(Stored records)
──────
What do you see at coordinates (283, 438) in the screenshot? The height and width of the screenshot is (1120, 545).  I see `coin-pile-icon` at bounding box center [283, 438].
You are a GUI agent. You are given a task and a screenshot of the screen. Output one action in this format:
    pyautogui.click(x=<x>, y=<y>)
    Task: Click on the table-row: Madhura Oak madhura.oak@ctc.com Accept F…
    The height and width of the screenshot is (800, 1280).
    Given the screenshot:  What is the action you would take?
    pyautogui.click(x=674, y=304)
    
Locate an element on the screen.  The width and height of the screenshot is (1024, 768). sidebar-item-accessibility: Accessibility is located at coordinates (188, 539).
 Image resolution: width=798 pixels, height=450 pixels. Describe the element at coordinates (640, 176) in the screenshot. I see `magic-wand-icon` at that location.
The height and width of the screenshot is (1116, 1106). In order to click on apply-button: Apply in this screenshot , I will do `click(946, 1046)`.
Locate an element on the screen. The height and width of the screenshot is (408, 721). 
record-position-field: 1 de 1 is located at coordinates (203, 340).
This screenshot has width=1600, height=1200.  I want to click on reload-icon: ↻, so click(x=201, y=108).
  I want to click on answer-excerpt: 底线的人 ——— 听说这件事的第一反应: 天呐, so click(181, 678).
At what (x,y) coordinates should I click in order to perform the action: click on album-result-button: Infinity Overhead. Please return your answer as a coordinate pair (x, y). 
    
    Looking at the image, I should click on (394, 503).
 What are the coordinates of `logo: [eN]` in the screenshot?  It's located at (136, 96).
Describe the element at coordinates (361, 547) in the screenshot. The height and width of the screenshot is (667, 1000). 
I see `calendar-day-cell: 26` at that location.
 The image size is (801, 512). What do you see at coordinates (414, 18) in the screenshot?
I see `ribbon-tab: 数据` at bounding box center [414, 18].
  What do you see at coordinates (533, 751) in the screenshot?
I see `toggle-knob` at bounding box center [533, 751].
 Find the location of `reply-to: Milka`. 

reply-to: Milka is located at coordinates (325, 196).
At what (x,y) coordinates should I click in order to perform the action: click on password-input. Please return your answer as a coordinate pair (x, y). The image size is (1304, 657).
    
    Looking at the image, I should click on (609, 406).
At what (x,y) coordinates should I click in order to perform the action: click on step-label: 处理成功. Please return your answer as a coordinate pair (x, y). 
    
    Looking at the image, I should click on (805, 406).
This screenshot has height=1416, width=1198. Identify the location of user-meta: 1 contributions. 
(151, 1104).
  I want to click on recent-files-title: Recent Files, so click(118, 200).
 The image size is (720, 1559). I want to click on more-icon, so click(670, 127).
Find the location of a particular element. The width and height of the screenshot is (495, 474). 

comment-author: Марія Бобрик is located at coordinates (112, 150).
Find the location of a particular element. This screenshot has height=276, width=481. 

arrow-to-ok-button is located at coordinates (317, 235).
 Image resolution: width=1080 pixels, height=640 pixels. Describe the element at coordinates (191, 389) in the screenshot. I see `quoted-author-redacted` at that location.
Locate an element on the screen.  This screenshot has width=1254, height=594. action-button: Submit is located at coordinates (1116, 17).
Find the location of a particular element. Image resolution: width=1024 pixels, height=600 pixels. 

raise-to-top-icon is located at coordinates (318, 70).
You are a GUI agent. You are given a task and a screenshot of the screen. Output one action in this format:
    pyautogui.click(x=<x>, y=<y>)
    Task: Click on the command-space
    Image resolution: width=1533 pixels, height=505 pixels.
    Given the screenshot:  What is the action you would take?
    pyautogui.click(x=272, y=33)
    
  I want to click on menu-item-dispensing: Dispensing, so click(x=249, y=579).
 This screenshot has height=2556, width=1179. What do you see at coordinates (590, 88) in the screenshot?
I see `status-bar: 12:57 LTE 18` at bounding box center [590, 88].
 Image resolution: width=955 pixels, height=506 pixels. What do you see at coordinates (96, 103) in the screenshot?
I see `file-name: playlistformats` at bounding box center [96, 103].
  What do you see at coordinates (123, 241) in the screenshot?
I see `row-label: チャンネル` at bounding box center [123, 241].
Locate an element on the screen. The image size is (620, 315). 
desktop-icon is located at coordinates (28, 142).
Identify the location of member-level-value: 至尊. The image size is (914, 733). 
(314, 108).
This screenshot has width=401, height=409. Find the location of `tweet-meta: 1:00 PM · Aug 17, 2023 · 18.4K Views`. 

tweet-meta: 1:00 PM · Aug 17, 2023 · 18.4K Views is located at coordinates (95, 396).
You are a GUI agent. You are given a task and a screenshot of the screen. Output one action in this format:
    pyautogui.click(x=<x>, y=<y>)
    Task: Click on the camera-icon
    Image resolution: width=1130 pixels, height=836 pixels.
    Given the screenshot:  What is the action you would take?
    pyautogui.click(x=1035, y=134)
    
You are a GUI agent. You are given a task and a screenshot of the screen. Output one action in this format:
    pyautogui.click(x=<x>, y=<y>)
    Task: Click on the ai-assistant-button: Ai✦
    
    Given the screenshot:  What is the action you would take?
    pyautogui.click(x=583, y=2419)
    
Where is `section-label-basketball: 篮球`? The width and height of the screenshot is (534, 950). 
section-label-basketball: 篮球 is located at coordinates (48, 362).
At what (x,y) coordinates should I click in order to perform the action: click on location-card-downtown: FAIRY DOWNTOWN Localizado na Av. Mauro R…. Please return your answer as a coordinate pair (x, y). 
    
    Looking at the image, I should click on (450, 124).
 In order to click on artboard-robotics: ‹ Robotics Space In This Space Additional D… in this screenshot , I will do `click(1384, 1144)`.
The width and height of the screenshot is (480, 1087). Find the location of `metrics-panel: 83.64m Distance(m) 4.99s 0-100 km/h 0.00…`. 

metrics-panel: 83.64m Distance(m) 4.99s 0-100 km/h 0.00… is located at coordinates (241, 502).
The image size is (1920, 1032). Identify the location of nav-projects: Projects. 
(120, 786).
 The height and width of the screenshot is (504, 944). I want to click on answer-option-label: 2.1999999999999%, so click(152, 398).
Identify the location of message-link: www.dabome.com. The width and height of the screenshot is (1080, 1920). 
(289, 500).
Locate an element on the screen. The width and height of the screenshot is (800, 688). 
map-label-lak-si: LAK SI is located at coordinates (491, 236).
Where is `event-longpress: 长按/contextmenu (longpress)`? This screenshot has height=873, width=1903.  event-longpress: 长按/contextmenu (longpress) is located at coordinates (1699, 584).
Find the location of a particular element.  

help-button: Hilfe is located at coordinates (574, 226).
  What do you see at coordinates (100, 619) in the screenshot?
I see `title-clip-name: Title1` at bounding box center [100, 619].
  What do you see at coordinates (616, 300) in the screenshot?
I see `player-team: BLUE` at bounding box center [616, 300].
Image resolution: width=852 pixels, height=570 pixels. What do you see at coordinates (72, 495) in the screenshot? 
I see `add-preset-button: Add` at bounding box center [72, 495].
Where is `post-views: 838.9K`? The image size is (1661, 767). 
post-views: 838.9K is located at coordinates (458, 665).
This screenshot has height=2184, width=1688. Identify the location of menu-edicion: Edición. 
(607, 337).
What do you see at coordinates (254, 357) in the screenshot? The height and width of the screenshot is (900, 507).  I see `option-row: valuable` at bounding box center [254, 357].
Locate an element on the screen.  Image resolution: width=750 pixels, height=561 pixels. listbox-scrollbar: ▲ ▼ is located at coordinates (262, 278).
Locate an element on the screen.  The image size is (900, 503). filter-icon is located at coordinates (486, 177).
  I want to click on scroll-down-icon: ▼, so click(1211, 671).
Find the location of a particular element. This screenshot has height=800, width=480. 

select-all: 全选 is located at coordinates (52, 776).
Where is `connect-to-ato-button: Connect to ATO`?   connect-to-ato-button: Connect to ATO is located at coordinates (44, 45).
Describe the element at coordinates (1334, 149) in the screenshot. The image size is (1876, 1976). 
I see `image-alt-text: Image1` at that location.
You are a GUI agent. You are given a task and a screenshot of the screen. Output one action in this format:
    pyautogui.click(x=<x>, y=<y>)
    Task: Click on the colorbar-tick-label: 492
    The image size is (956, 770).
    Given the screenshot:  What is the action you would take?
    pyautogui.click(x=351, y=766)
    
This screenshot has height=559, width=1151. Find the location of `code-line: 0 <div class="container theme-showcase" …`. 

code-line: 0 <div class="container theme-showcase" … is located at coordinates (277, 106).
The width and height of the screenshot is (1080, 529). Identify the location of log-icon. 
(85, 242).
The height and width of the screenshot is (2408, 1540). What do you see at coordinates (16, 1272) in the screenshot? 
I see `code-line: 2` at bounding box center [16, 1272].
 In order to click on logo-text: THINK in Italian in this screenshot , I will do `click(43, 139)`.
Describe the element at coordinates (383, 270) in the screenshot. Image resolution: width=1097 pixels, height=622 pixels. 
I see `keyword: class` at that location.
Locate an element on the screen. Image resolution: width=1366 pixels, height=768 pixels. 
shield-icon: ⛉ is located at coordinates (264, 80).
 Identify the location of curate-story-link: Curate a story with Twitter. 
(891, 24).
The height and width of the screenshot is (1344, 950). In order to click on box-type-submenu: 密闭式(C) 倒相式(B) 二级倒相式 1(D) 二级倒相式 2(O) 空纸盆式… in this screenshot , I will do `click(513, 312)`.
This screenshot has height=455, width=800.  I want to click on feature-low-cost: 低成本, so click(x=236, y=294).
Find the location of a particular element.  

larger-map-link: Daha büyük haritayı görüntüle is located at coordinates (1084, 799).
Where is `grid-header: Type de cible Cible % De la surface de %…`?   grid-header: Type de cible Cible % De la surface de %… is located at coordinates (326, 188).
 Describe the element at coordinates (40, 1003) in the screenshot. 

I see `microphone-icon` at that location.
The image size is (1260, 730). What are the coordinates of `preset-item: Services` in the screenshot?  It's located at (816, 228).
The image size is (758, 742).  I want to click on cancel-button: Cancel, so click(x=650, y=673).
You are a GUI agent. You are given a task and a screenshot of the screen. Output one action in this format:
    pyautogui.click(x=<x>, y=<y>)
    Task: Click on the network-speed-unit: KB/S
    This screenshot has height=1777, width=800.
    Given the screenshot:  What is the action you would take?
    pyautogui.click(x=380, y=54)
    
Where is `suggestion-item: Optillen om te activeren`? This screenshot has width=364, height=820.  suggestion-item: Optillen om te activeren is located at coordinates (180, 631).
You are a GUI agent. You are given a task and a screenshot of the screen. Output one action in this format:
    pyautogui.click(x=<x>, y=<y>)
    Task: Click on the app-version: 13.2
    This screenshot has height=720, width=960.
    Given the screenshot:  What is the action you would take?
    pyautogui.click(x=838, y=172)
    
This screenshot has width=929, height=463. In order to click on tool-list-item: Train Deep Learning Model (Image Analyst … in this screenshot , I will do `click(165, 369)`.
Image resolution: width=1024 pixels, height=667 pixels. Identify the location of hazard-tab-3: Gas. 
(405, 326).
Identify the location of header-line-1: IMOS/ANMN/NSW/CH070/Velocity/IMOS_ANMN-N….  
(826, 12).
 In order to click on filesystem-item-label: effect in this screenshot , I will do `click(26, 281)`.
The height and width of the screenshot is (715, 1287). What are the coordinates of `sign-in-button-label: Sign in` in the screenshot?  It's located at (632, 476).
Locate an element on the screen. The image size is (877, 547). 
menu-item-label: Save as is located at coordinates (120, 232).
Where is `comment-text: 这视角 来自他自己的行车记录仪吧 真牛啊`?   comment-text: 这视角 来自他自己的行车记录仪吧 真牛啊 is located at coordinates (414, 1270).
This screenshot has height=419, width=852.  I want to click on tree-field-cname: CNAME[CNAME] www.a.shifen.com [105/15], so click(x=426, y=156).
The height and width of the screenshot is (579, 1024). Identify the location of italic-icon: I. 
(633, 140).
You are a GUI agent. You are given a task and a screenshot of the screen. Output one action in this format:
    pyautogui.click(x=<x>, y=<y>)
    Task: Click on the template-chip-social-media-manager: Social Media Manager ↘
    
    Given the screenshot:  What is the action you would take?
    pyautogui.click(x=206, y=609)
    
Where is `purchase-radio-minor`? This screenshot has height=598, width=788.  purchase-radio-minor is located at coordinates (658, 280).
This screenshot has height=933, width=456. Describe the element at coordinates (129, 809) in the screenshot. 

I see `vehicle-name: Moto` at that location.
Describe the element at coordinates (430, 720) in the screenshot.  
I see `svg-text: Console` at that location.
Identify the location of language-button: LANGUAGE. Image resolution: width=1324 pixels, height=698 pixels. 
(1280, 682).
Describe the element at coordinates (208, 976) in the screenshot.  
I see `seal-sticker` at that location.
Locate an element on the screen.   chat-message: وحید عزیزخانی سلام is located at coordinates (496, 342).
──────
### [The task]
Reproduce the lines of the stored records starting at the first line and ending at the line that contains "I want to click on answer-excerpt: 底线的人", including both of these lines.

### [Task response]
What do you see at coordinates (283, 438) in the screenshot? The height and width of the screenshot is (1120, 545).  I see `coin-pile-icon` at bounding box center [283, 438].
You are a GUI agent. You are given a task and a screenshot of the screen. Output one action in this format:
    pyautogui.click(x=<x>, y=<y>)
    Task: Click on the table-row: Madhura Oak madhura.oak@ctc.com Accept F…
    The height and width of the screenshot is (800, 1280).
    Given the screenshot:  What is the action you would take?
    pyautogui.click(x=674, y=304)
    
Locate an element on the screen.  The width and height of the screenshot is (1024, 768). sidebar-item-accessibility: Accessibility is located at coordinates (188, 539).
 Image resolution: width=798 pixels, height=450 pixels. Describe the element at coordinates (640, 176) in the screenshot. I see `magic-wand-icon` at that location.
The height and width of the screenshot is (1116, 1106). In order to click on apply-button: Apply in this screenshot , I will do `click(946, 1046)`.
Locate an element on the screen. The height and width of the screenshot is (408, 721). 
record-position-field: 1 de 1 is located at coordinates (203, 340).
This screenshot has width=1600, height=1200.  I want to click on reload-icon: ↻, so click(x=201, y=108).
  I want to click on answer-excerpt: 底线的人 ——— 听说这件事的第一反应: 天呐, so click(181, 678).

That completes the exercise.